The same procedure was followed in the Council of Ministers
when that body was created. And the decrees of the Council
of Ministers were also circulated to the members of the
ordinary Cabinet.

I have here a carbon copy of a memorandum found in the files
of the Reich Chancellery by the Allied Armies, and addressed
to the members of the Council of Ministers, dated 17th
September, 1939, and bearing the typed signature of Dr.
Lammers. It is Document 1141-PS, Exhibit USA 393, from the
English translation, the last paragraph just above Dr.
Lammers' signature, I quote:

     "Matters submitted to the Council of Ministers for the
     Reich Defence have heretofore been distributed only to
     the members of the Council. I have been requested by
     some of the Reich Ministers who are not permanent
     members of the Council to inform them of the drafts of
     the decrees which are being submitted to the Council,
     so as to enable them to check those drafts from the
     point of view of their respective offices. I shall
     follow this request so that all of the Reich Ministers
     will in future be informed of the drafts of decrees
     which are to be acted upon by the Council for the Reich
     Defence. I therefore request peermission to add forty-
     five additional copies of the drafts, as well as of the
     letters which usually contain the arguments for the
     drafts, to the folders submitted to the Council."

Von Stutterheim, who was an official of the Reich
Chancellery, comments

                                                   [Page 83]
on this procedure, at Page 34 of a pamphlet entitled "The
Reich Chancellery," which I now offer in evidence, Document
2231-PS ...

THE PRESIDENT: Colonel Storey, I do not understand what the
importance of the last document is.

COLONEL STOREY: The last document, if your Honour pleases,
is in further evidence of the approval of the laws, and of
the passing of laws by a circulatory process.

THE PRESIDENT: We already have Dr. Lammers' affidavit.

COLONEL STOREY: It might be considered strictly cumulative,
if that is what your Honour has in mind.

THE PRESIDENT: Well, if it is cumulative, we do not really
want to hear it.

COLONEL STOREY: Yes, Sir; I will ask then that it be
stricken from the record.

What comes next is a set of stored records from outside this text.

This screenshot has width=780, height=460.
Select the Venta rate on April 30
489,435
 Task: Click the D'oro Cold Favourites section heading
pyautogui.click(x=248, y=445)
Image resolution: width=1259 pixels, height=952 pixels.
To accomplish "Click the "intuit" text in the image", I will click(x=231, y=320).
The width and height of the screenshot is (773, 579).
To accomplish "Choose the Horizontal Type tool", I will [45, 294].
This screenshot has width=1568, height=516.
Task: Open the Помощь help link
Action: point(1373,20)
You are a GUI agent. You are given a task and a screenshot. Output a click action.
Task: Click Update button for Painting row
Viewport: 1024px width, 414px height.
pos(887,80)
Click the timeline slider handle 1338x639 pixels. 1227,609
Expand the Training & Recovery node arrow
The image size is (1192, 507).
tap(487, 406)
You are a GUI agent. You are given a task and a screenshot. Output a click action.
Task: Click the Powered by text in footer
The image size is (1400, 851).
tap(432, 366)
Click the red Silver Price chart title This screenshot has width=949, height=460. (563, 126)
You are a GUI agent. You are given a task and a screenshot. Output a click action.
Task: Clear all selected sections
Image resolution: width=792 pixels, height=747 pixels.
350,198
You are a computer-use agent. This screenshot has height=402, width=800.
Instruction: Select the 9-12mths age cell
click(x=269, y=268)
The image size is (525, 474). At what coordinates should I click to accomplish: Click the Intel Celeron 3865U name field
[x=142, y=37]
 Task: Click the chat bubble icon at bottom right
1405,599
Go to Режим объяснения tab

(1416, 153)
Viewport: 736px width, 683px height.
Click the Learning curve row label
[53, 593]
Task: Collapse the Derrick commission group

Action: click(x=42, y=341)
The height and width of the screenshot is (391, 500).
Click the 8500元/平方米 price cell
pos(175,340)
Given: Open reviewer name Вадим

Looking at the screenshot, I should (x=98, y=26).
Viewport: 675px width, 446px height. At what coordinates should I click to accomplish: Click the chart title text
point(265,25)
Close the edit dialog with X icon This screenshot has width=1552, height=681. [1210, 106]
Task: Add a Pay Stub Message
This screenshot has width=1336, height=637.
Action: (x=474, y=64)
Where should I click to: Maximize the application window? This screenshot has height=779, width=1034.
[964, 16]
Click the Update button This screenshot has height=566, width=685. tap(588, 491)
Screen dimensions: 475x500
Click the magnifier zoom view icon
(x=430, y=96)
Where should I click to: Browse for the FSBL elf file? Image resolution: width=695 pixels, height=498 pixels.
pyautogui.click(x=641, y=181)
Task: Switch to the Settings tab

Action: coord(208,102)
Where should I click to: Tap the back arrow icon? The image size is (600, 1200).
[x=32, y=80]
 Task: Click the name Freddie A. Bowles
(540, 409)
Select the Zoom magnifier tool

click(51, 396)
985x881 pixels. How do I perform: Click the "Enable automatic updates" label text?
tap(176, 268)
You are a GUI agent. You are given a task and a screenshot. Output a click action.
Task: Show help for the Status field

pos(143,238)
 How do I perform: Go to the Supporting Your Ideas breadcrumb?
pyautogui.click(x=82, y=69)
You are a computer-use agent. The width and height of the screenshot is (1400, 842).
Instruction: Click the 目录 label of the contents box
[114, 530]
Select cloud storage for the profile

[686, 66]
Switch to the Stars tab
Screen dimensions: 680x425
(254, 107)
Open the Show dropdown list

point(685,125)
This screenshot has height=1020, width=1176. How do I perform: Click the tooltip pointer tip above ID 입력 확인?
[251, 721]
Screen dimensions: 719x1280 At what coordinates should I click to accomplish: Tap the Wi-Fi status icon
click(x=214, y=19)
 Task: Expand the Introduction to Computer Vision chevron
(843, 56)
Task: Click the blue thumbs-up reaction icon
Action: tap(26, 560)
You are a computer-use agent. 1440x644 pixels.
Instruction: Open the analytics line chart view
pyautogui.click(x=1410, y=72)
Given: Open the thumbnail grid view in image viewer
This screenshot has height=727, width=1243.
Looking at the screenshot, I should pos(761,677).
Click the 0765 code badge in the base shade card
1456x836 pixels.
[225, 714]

I really overlooked the fact that
it was cumulative. Miss Boyd and Commander Kaplan tell me
that the Document 2231-PS is probably also corroborative of
the same process, and I will, therefore, not offer it.

I have already stated that for a time the Cabinet consulted
together through actual meetings. The Council of Ministers
did likewise, but those members of the Cabinet who were not
already members of the Council also attended the meetings of
the Ministerial Council. And when they did not attend in
person they were usually represented by State Secretaries of
the Ministries. We have here minutes of six meetings of the
Council of Ministers as of 1st, 4th, 8th and 19th September,
1939, also of 16th October and 15th November, 1939. These
original documents were found in the files of the Reich
Chancellery. I offer them in evidence as Document 2852-PS,
Exhibit USA 395. It will only be necessary to point out for
our purposes at this time a few of the minutes. I call the
attention of the Tribunal to the meeting held on 1st
September, 1939, which is probably the first meeting since
the Council was created on the 30th August, 1939; and I read
from that document which shows who was present, beginning at
the top of the English translation:

     "Present were the permanent members of the Council of
     Ministers for Defence of the Reich: The Chairman,
     General Field Marshal Goering; the Deputy of the
     Fuehrer, Hess;" -- for some unknown reason a line
     appears through the name Hess -- "the Plenipotentiary
     for Reich Administration, Dr. Frick; the
     Plenipotentiary for Economy, Funk; the Reich Minister
     and Chief of the Reich Chancellery, Dr. Lammers; and
     the Chief of the High Command of the Armed Forces,
     Keitel, represented by Major-General Thomas."

These were the regular members of the Council. Also present
were the Reich Minister for Food and Agriculture, Darre; and
seven State Secretaries: Koerner, Neumann, Stuckart, Posse,
Landfried, Backe, Syrup. These State Secretaries were from
the several ministries or other top Reich authorities, as,
for example, to name a few: Koerner was the deputy of the
defendant Goering in the Four Year Plan; Stuckart was in the
Ministry of the Interior; Landfried was in the Ministry of
Economics; Syrup was in the Ministry of Labour. These later
positions appear on the government chart which is already in
evidence. Now the meeting of the Council, I will omit that

And then there came the names of nine State Secretaries...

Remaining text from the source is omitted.